### Activity
Can you quote the lines below exactly, starting at the line with "Where should I click to: Click uncheck" and going through the last one?
══ Data
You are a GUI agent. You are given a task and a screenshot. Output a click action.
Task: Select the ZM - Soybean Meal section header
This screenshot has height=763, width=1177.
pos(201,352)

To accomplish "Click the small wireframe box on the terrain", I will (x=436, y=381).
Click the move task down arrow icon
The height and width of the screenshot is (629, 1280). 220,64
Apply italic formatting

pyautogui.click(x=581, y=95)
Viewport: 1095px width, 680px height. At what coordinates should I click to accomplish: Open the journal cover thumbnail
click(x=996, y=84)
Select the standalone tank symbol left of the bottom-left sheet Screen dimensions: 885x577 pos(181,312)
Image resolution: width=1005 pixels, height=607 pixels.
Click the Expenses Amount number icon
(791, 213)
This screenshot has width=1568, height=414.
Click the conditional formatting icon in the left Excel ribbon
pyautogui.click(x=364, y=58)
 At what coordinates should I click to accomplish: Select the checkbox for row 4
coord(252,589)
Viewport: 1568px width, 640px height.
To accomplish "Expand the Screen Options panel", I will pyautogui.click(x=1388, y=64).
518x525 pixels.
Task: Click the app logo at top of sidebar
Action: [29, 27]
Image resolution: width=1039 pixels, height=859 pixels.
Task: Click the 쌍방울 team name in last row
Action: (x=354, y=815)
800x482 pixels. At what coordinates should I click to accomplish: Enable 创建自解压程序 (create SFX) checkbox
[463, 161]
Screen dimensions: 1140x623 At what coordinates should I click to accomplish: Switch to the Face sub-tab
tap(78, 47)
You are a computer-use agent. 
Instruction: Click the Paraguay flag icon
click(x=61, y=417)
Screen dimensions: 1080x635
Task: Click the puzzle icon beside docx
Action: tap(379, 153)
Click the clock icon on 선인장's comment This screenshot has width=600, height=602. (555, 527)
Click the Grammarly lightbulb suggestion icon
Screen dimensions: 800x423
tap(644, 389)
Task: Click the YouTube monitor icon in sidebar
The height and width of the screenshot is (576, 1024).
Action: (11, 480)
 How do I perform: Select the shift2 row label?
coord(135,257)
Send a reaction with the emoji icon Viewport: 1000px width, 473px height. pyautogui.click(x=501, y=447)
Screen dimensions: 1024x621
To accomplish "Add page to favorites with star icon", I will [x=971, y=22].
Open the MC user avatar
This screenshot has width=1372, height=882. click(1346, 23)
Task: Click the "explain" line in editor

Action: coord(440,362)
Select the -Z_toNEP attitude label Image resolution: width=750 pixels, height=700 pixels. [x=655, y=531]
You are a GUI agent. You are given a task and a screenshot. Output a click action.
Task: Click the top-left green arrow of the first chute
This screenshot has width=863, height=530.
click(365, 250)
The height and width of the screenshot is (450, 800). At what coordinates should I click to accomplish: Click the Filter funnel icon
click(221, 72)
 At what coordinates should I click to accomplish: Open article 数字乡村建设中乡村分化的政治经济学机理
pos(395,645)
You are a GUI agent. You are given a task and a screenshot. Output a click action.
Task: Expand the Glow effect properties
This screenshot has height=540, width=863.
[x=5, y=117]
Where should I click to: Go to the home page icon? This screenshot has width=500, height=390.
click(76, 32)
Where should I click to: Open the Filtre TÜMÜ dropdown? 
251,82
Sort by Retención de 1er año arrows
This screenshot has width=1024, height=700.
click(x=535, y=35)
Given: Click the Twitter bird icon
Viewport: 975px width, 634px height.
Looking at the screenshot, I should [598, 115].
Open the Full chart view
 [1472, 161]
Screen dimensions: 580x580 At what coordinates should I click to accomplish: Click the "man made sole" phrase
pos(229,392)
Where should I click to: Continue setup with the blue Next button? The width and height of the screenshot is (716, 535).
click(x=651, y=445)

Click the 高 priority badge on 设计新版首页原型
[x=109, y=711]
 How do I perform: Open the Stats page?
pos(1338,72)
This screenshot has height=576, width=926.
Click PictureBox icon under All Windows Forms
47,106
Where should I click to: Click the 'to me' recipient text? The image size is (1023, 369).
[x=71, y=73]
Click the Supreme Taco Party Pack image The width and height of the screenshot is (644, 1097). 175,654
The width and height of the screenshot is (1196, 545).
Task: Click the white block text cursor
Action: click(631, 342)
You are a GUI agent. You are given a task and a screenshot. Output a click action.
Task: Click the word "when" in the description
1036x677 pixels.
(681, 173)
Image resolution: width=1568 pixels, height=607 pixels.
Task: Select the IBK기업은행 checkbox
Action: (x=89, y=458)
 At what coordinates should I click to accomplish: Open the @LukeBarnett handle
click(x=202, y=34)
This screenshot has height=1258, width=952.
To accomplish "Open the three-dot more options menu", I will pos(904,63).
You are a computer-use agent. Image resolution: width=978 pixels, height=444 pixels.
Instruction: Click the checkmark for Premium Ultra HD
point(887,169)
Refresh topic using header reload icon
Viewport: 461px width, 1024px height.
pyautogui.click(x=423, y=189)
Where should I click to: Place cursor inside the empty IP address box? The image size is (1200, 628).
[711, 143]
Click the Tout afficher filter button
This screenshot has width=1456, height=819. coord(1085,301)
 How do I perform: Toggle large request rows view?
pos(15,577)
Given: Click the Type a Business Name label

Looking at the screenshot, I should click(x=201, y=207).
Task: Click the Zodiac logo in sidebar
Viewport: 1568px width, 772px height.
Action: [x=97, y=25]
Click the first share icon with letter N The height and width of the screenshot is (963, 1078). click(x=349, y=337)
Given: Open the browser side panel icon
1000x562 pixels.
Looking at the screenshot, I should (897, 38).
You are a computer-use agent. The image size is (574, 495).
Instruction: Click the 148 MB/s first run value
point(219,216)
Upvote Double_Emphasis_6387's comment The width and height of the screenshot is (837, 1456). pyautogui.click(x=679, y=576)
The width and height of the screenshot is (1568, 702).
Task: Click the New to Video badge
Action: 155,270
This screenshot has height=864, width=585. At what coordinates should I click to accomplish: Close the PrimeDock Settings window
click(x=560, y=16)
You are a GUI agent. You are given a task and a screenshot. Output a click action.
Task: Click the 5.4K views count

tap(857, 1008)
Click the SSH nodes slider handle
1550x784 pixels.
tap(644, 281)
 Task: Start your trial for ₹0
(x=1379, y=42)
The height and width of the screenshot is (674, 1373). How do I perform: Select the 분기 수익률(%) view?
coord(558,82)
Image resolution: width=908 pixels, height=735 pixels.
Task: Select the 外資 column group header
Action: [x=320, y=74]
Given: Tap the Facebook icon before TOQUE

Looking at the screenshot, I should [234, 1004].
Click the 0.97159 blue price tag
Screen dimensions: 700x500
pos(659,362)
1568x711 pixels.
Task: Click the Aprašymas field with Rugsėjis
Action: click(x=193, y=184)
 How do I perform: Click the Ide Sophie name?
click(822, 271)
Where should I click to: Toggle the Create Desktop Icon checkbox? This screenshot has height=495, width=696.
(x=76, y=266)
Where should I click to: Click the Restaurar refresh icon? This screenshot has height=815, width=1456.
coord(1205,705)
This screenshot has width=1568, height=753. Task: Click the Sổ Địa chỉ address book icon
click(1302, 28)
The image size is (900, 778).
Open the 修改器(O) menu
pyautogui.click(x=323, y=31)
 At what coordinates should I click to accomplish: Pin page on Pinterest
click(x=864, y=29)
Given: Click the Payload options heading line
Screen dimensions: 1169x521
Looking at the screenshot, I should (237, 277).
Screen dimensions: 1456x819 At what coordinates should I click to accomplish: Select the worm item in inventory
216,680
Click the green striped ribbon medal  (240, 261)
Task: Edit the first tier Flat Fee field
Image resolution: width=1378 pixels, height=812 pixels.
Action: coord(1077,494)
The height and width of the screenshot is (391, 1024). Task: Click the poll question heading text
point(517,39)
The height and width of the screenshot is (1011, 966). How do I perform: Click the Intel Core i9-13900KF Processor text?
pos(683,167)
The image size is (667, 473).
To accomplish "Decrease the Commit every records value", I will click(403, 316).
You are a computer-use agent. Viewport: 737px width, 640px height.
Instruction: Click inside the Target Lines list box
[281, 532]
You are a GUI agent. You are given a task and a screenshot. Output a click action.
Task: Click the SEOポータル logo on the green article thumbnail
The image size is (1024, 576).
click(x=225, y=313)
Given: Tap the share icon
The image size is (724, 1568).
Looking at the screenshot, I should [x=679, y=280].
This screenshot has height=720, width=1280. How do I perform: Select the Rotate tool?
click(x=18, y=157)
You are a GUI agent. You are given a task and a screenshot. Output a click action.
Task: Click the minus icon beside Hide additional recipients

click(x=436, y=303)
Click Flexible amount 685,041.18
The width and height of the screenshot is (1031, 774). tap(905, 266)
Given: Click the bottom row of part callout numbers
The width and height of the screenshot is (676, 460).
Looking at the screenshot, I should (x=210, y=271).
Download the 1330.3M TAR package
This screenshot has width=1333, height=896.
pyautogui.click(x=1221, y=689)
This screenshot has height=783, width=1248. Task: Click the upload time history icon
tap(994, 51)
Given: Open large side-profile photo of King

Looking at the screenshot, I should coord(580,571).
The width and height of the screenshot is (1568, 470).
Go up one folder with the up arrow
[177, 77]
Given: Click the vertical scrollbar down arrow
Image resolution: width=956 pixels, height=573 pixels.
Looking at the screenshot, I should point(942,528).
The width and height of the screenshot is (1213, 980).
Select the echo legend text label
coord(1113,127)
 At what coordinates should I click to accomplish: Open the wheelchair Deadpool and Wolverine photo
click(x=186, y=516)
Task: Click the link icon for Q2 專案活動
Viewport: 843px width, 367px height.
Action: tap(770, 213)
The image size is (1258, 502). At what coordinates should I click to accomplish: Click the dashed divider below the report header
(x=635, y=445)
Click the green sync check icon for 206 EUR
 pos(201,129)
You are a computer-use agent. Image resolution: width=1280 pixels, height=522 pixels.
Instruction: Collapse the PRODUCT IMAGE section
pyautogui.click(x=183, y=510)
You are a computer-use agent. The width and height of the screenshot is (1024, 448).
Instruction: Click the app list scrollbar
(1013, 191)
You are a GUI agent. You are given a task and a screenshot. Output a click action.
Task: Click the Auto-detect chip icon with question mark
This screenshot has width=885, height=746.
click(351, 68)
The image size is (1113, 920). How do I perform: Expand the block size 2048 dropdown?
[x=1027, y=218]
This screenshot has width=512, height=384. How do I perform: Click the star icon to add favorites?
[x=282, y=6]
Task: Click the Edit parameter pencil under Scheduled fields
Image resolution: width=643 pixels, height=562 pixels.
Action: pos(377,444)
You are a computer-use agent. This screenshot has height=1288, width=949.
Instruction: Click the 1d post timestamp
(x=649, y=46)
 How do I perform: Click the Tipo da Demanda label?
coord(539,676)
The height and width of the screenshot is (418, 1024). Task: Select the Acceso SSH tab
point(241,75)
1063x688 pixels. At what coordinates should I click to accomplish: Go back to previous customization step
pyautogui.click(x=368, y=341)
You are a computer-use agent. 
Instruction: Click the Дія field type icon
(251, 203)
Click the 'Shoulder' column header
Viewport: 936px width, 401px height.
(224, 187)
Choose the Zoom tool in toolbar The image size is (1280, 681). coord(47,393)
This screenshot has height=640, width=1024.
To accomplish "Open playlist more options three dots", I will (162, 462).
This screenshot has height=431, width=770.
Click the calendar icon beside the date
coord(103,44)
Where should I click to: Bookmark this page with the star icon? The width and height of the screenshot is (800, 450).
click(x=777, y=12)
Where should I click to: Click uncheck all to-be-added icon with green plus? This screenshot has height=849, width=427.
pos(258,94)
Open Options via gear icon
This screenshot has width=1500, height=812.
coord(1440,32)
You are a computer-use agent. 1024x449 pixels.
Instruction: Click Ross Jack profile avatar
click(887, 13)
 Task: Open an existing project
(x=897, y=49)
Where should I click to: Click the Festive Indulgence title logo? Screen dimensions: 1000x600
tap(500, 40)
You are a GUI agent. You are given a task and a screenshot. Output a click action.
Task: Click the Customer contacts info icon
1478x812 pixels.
════
### Solution to the problem
Where should I click to: Click uncheck all to-be-added icon with green plus? This screenshot has height=849, width=427.
pos(258,94)
Open Options via gear icon
This screenshot has width=1500, height=812.
coord(1440,32)
You are a computer-use agent. 1024x449 pixels.
Instruction: Click Ross Jack profile avatar
click(887, 13)
 Task: Open an existing project
(x=897, y=49)
Where should I click to: Click the Festive Indulgence title logo? Screen dimensions: 1000x600
tap(500, 40)
You are a GUI agent. You are given a task and a screenshot. Output a click action.
Task: Click the Customer contacts info icon
1478x812 pixels.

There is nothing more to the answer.